Print only the lines running from the line with "Where should I click to: Click" to the final line below, both included, exactly as written and without the pictures.

─── Exercise data ───

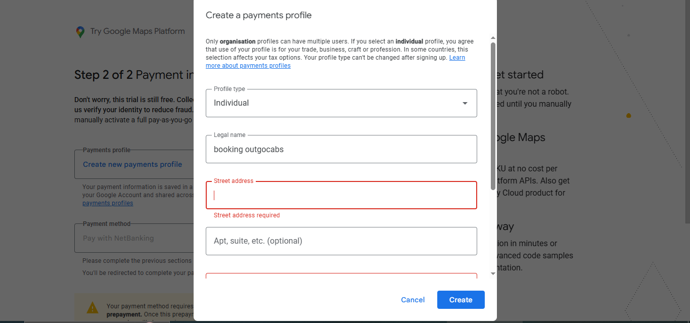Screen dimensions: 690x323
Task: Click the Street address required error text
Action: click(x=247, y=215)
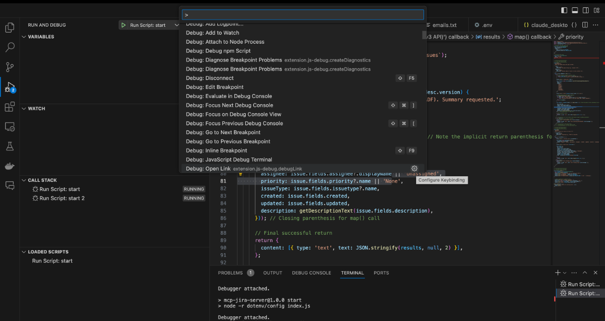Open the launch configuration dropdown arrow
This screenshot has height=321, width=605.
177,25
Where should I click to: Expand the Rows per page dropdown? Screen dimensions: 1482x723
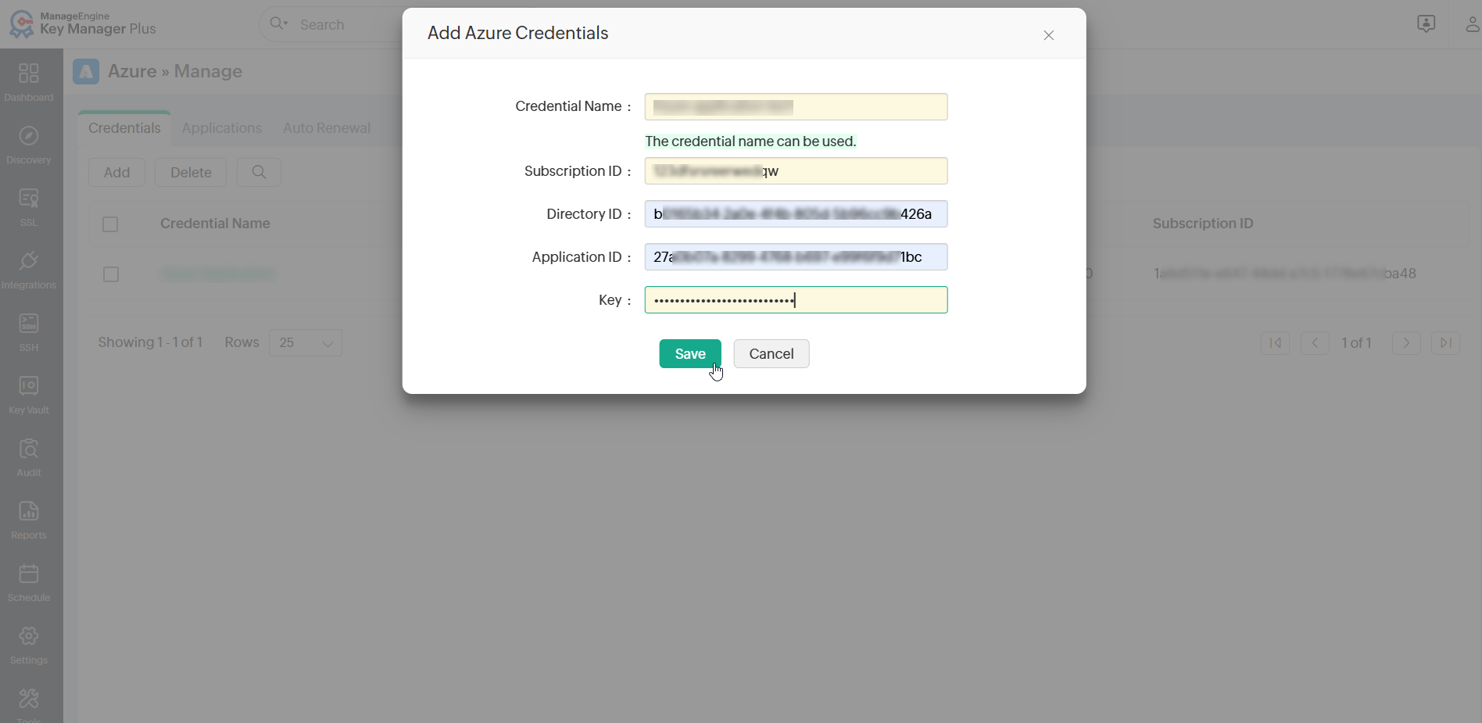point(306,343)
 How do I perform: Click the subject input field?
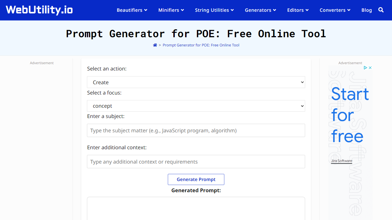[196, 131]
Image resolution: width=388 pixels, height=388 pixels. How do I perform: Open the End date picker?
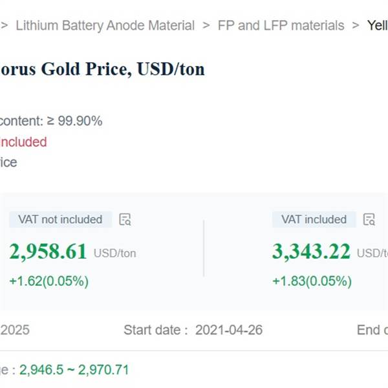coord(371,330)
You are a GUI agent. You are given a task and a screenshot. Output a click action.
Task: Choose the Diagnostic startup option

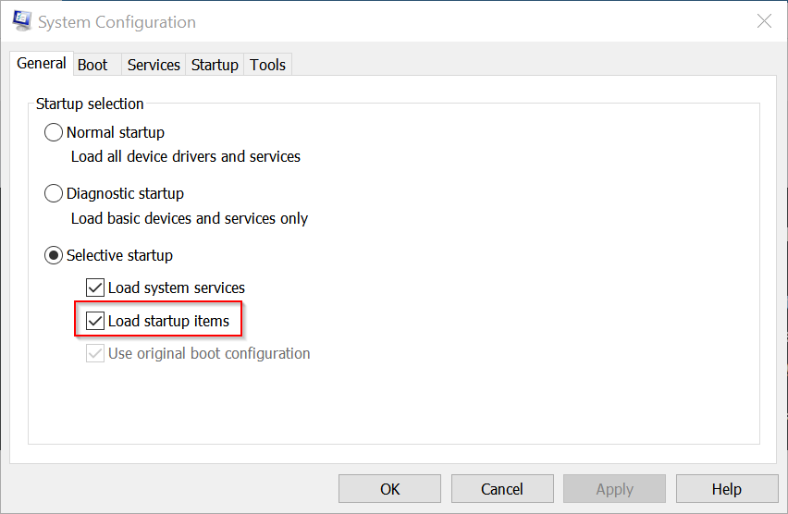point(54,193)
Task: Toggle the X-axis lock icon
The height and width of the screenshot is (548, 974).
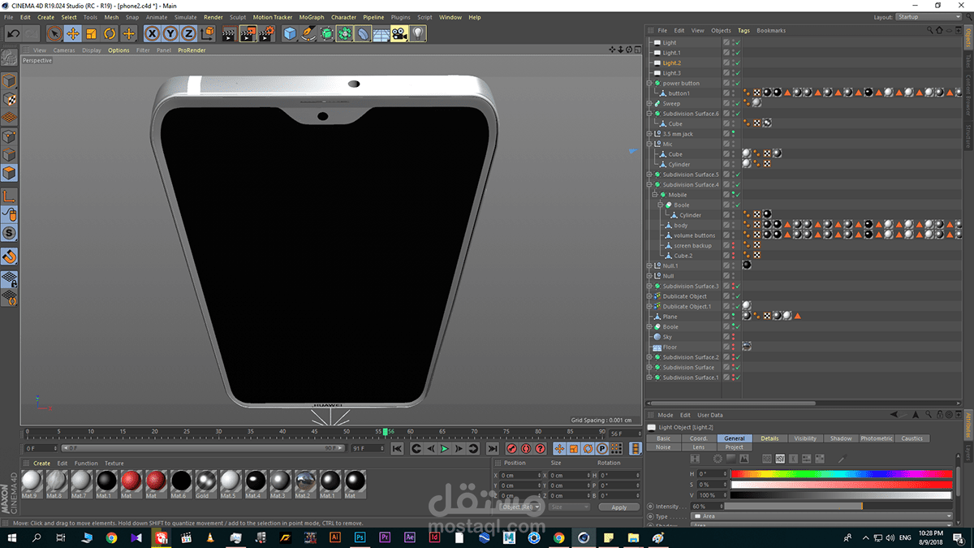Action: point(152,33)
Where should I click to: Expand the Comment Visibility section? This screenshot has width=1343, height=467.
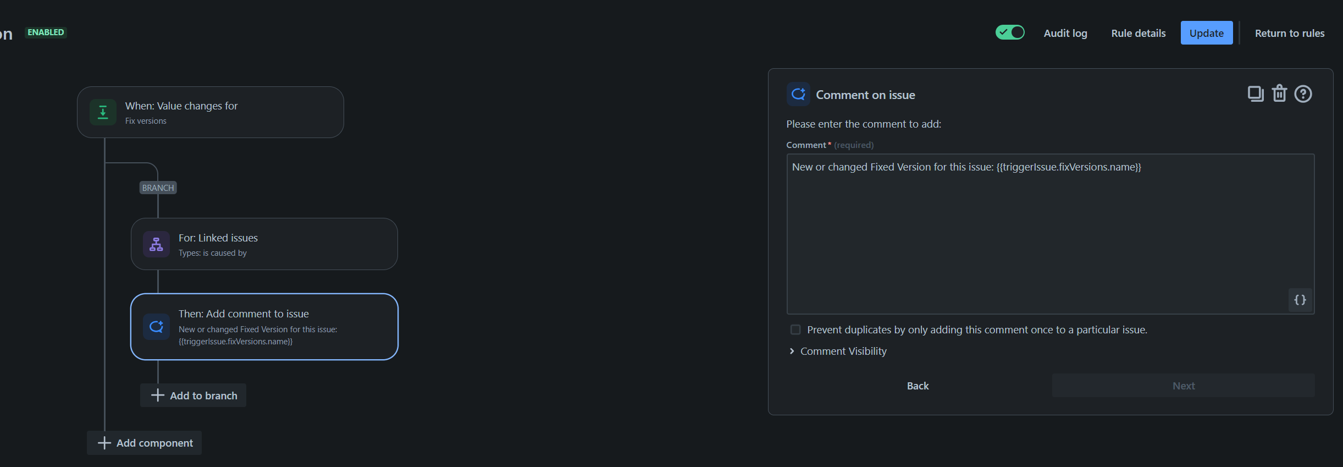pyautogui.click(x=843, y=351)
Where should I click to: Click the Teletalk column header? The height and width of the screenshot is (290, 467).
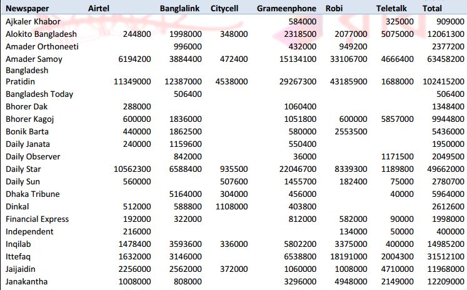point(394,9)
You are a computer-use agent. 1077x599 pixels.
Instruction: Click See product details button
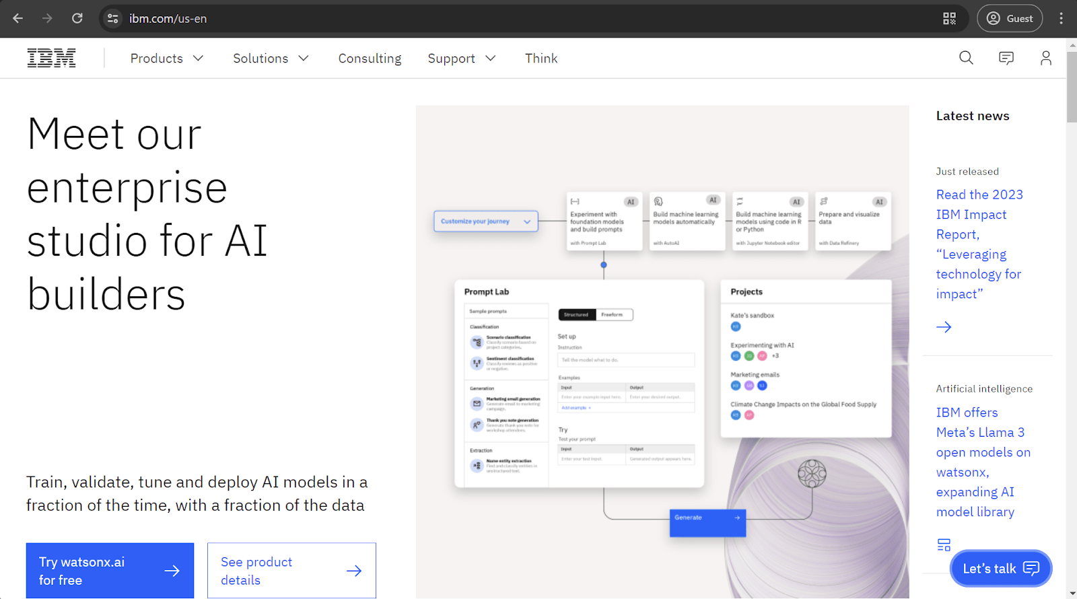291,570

───

> [Reply]
Where should I click to: Click the Teletalk column header? The height and width of the screenshot is (290, 467).
point(394,9)
You are a computer-use agent. 1077x599 pixels.
Instruction: Click See product details button
291,570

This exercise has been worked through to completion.